Quando olhei, estava em um cenário completamente diferente. A Avenida Júlio Campos estava tomada por prédios e outdoors que a anunciavam como a última fronteira da especulação imobiliária. Não entendi nada daquilo. Parecia não ter dúvida de que eu estava no futuro.

Olhei em volta e vi uma série de carros com curvas retas e percebi que nenhum deles era guiado por motoristas. Todos eram automáticos. Sem saber o que fazer, parei em uma loja de conveniências. Perguntei ao atendente em que ano nós estamos e ele me olhou como se eu fosse um retardado. Respondeu que estávamos em 2041. Alfredo Humoyhuessos parecia resoluto, enquanto Pai Jorginho estava embasbacado. Dei uma olhada na loja e vi umas latas de Coca Cola diferentes. Percebi que elas eram fabricadas a base de soja. E que elas custavam 38 reais. O real, afinal, ainda era a moeda nacional.

Perguntei ao atendente se tinha algum jornal para vender e ele me olhou como se eu fosse um débil mental. Disse que fazia pelo menos quinze anos que não existia mais jornal em papel. Perguntei como eu poderia fazer para saber das notícias e ele disse que bastava acessar os sites a partir do meu celular, aproveitando a internet holográfica, disponível em todo o país. Em todo caso, olhei a TV da loja e vi que Elias Neto apresentava o telejornal da TV Centro América. Prestei atenção nas notícias. Uma delas dizia que o governador de Mato Grosso, Thiago Borges, havia afirmado nesta segunda-feira que o Governo de Mato Grosso pretendia dar uma resposta, ainda este ano, sobre as obras do VLT que estavam prestes a completar 30 anos. Olhei a entrevista e vi que o governador era o Tackleberry. Que mundo louco.
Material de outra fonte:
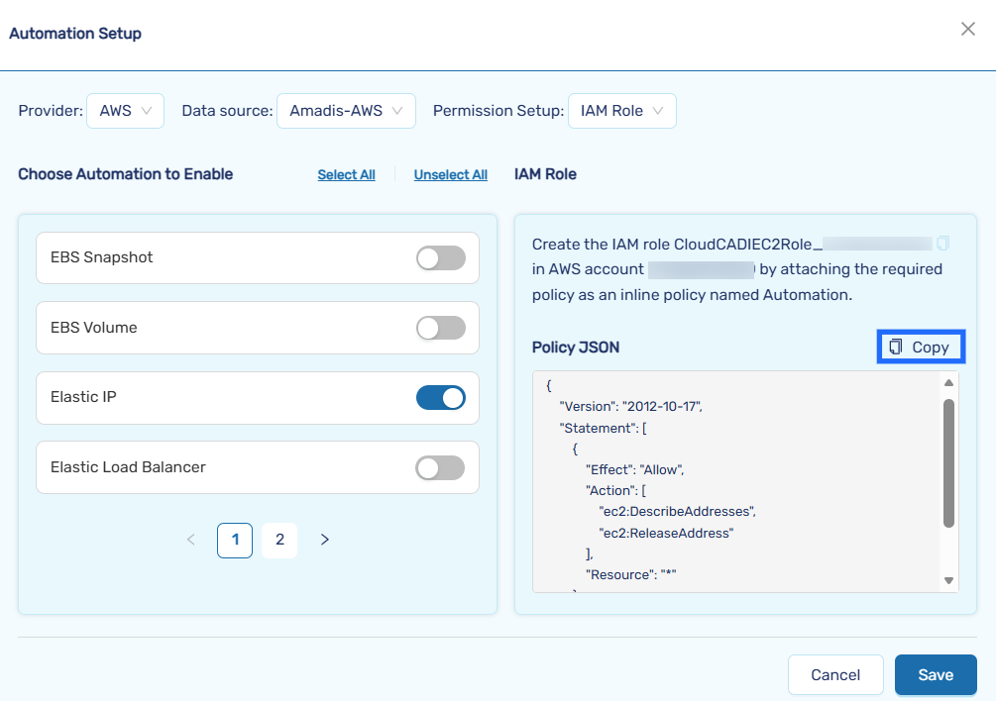996x701 pixels.
Task: Select page 1 of automations
Action: tap(235, 540)
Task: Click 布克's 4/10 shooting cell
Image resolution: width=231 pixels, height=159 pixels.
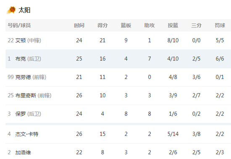Action: coord(173,59)
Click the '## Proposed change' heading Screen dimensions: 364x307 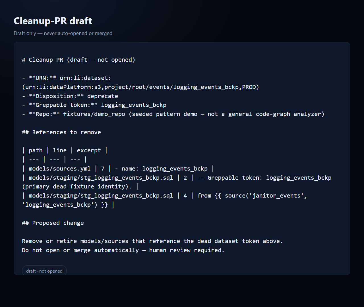(x=53, y=223)
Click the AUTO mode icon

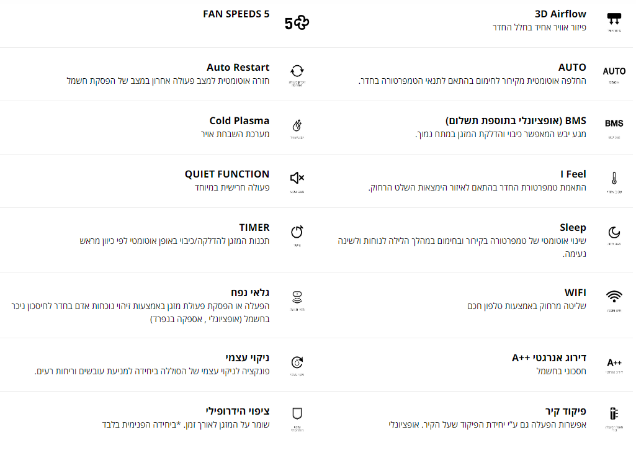614,71
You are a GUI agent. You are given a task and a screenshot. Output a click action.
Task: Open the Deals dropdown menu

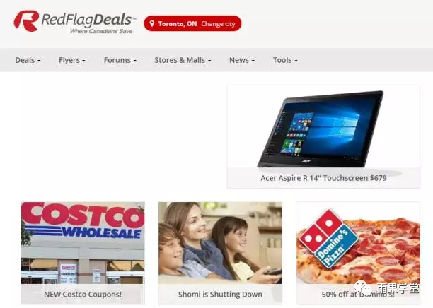(28, 60)
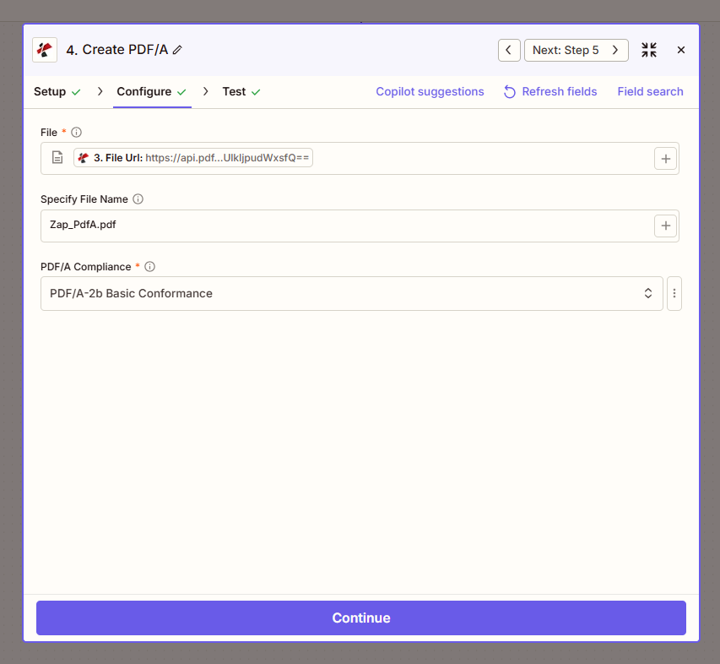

Vi ao meu lado uma senhora comprando uma Coca Cola de soja com uma nota de cinquenta reais e vi que ela não era mais estampada por uma imponente onça e sim pelo rosto de Eduardo Cunha. Embaixo do seu rosto estava escrito “Cunha, o Pacificador”.

Fiquei observando a TV por mais um tempo e o Jornal Nacional anunciou que pesquisadores haviam descoberto a cura da Lepra. Procurei por Cão Leproso, que parecia satisfeito.

Voltei para o carro e saí dirigindo pelas ruas de Várzea Grande, todos me olhavam assustados. Nem parecia que eram eles que estavam em carros automáticos. As ruas de Várzea Grande continuavam iguais, apenas com asfalto bom e com muitos prédios. E sem semáforos. Com o advento dos carros automáticos, eles simplesmente deixaram de existir. Foi um desafio chegar até Cuiabá.

Passei pela Avenida da FEB e incrivelmente os trilhos do VLT continuavam por ali. Algumas coisas nunca mudam. Quando finalmente cheguei ao lugar onde antes ficava localizada a Ponte Júlio Müller, percebi que havia um enorme muro e policiais fortemente armados. Não existia mais Rio Cuiabá. A ponte passava por um enorme lamaçal separado pela muralha gigante, com algumas pichações.

Os policiais obviamente me mandaram parar. Colocaram uma lanterna na minha cara e me perguntaram o que eu pensava que estava fazendo dirigindo um carro? Pediram meus documentos. Entreguei minha carteira de habilitação e os documentos do carro. Ele perguntou se eu estava de sacanagem e eu respondi que isso era tudo o que eu tinha. Ele me disse para esperar um segundo e entrou para dentro do posto policial.

Após alguns segundos ele me chamou e eu entrei na sala. Ele me mostrou uma parede que funcionava com um monitor onde aparecia um registro geral meu e dizia que eu havia morrido em 21 de outubro de 2015.